They will be fine  i"ve been through this many a time  introducing Degu"s to each other...... now that"s a Challenge!


----------



## joote (Dec 11, 2008)

awww great advice from, everyone! i had a kitten just like this hissed at everything that moved!!! dribbled too.... but thats besides the point.


----------



## ophelia (Feb 11, 2009)

hello. none of my cats are related, the tried method in our house is to keep them seperate for a while, set the new kitten up in a seperate room for a few days, when you're around leave the door open a crack just to let the kittens sniff eachother out. then have the cat out for an evening and slowly integrate them. i was always told that you're basically asking your current cat share it's territory with another cat, it will need time to adjust to this and a pecking order needs to be established. 

another method we had to do with our cats once was when my older one just plain hated the kitten. if you put the kitten in a cat box and put it in a room with your more established cat, they can sniff eachother out and growl and hiss a bit until the cats have established themselves. then slowly you can let the other cat out. 
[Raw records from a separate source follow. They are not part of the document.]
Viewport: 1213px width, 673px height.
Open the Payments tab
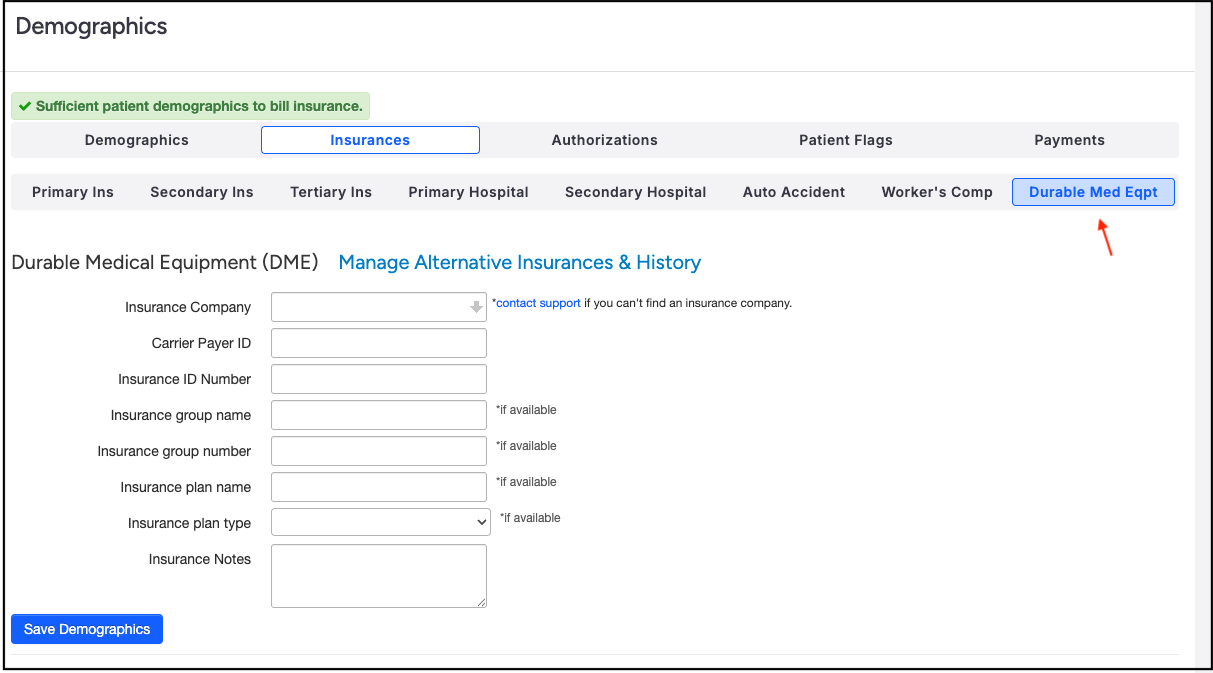1069,140
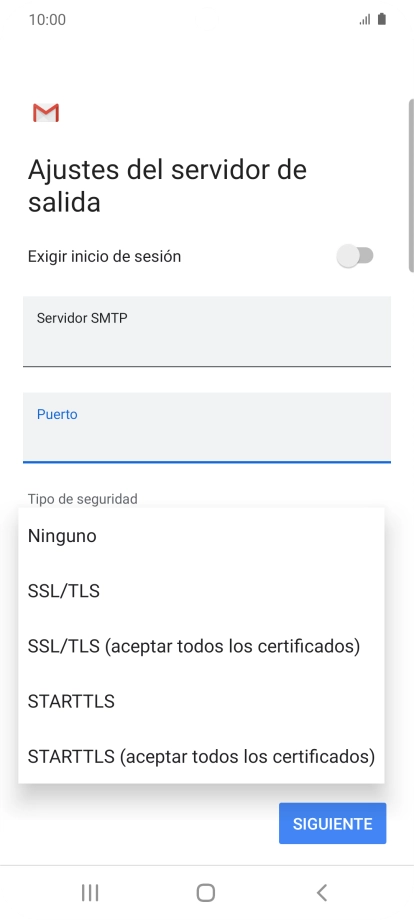Toggle the Exigir inicio de sesión switch
This screenshot has height=920, width=414.
(x=355, y=256)
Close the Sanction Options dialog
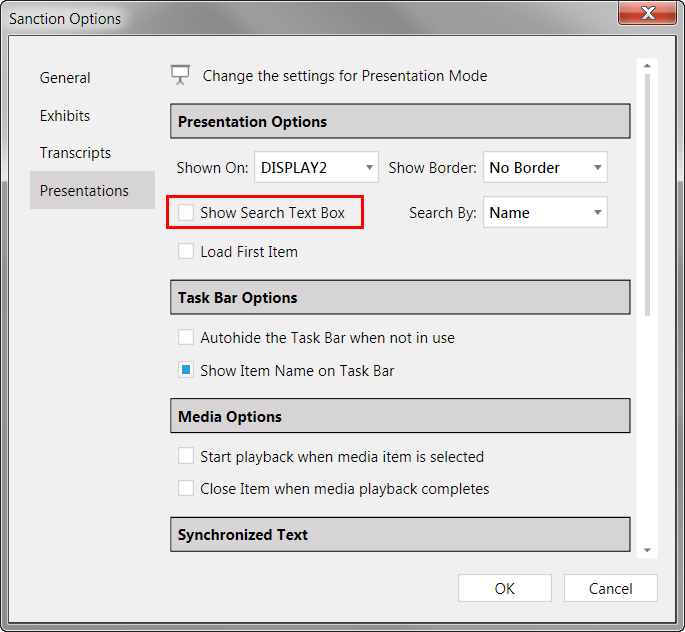Image resolution: width=685 pixels, height=632 pixels. tap(647, 13)
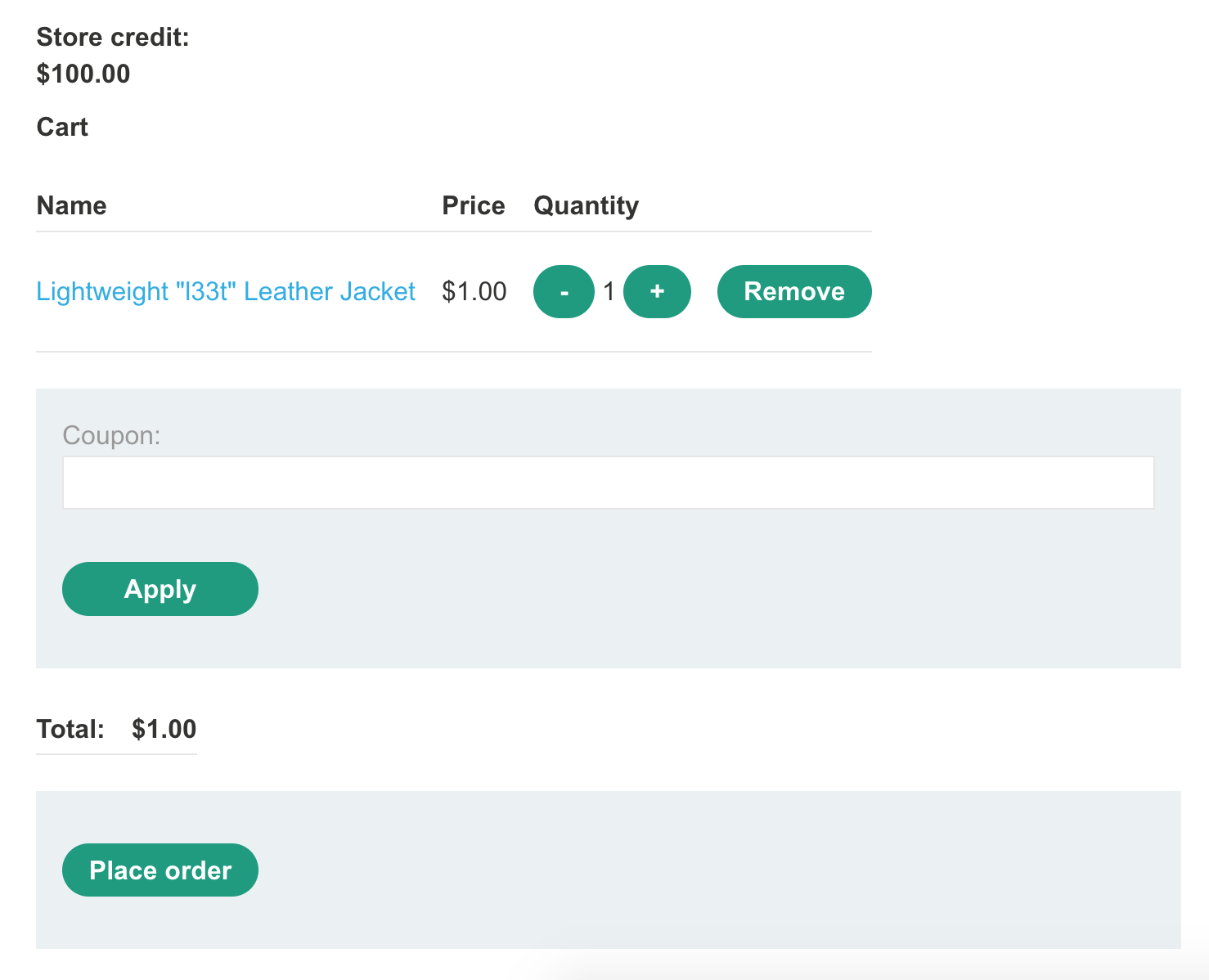Click the Name column header

click(x=72, y=206)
audrey, our eldest cat has always been the bug boss. the other two (especially our other female) tried to become boss but audrey soon put her in her place and now the two little ones are ok as long as they leave audrey alone. they may never be best friends, but as time has gone on, audrey will now sleep next to them and eat with them. it just takes time and patience.

hope this helps x.


----------



## kelly-joy (Oct 14, 2008)

put a few drops of rescue remedy in their water as well


----------



## SapphireAmber (Feb 8, 2009)

Thanks very much everyone for your advice. While they still fight, they also cuddle, sleep and groom each other and i no longer have to keep them separate  However the new one keeps pooing on the floor now nowhere near the litter tray since they have been together whereas she always used it before :-s


----------